David shivered, he felt chilled to the core, the damp air intruding, his body sodden. The Vicarage was gone and so was his grandfather. There was so much he didn’t understand. He didn’t know why he had died. He still couldn’t remember when he had last talked to him, could not resurrect that final image. After his death he had discovered there were very few photographs of his grandfather. The local paper had a number of him opening fetes, holding babies awkwardly in his arms or judging a vegetable or cake competition, but they were all in black and white and he didn’t want to remember his dearest relative that way. David’s memories were vivid and alive – silver-grey receding hair, cut short; brown limpid eyes that unnervingly held your gaze; yellow nicotine-stained fingers, nails manicured – a plethora of detail even if the whole man escaped him. The odd thing had been the indifferent reaction of his father, who had shown little interest in David’s pleas for help in fixing this shifting figure, referring him brusquely to an old cardboard box stored in the attic. It had been damp and cold up there and many of the jumbled photographs were curling and fading, the chemicals eating away the images they had originally preserved. The photographs were all of his grandfather when he was young, recognizable, but not the man he had known. He looked more serious in his youth with an a
ngular, less attractive face and more hair. His grandfather had been one of those people whose appearance had improved with age, his face filling out and softening his harsh features. A distinctive youth had matured into a handsome old man.
In only one of the photographs was his grandfather looking at the camera, and he seemed slightly bemused. David didn’t recognize him. There was something about the eyes that made him appear distant, evasive and unfriendly, a stranger.
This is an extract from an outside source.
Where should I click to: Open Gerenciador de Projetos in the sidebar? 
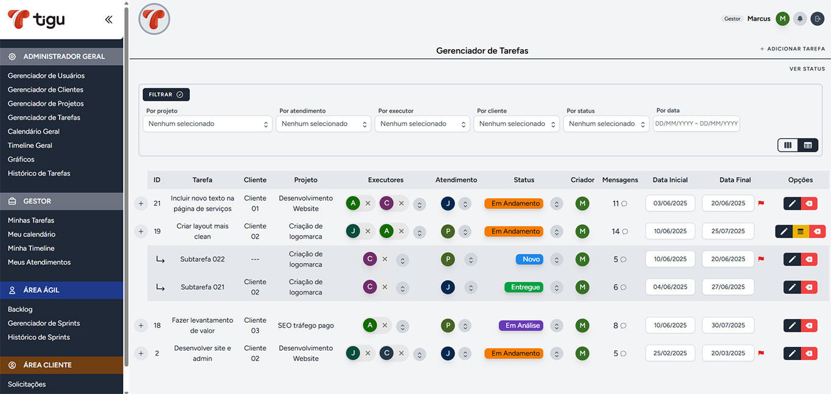click(x=46, y=104)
David had been depressed after his grandfather’s death – the news had deeply shocked him, it had been sudden and unexpected – and then to find out there was little of the man that was tangible seemed particularly unfair. Even more galling was that nobody seemed to care. It was as if there was a conspiracy to erase his grandfather from history. His name had never been added to the ancient wooden panel with its ornate frame hanging in the nave of St Botolph’s that listed the vicars of the church and their dates in the parish in a more or less unbroken line from the eleventh century to the present day.
He took one last look at the site of the old vicarage and walked slowly back towards the church. The rain was easing off and the sky was brightening, he thought he could hear voices calling out to him. He shouted, “I’m just coming, give me a couple of minutes.”
David had complained at first, saying that the list of clergymen was an historical record and shouldn’t be tampered with, for the sake of future generations. He had thought at the time that he had made his case and the parish clerk had not argued with him.
“The matter will be taken up by the Parochial Church Council and the due procedures will be followed,” was all he said. That was years ago and as of last July nothing had happened, he knew that for sure.
The church frightened him and he rarely went inside. He approached the large black wooden door now with trepidation. The covered entrance was cool and totally silent. He stamped his feet several times, hesitated, then grasped the iron door handle – it was cold to the touch – and turned. The heavy latch lifted noisily on the other side of the door and David pushed. Nothing. The door was locked.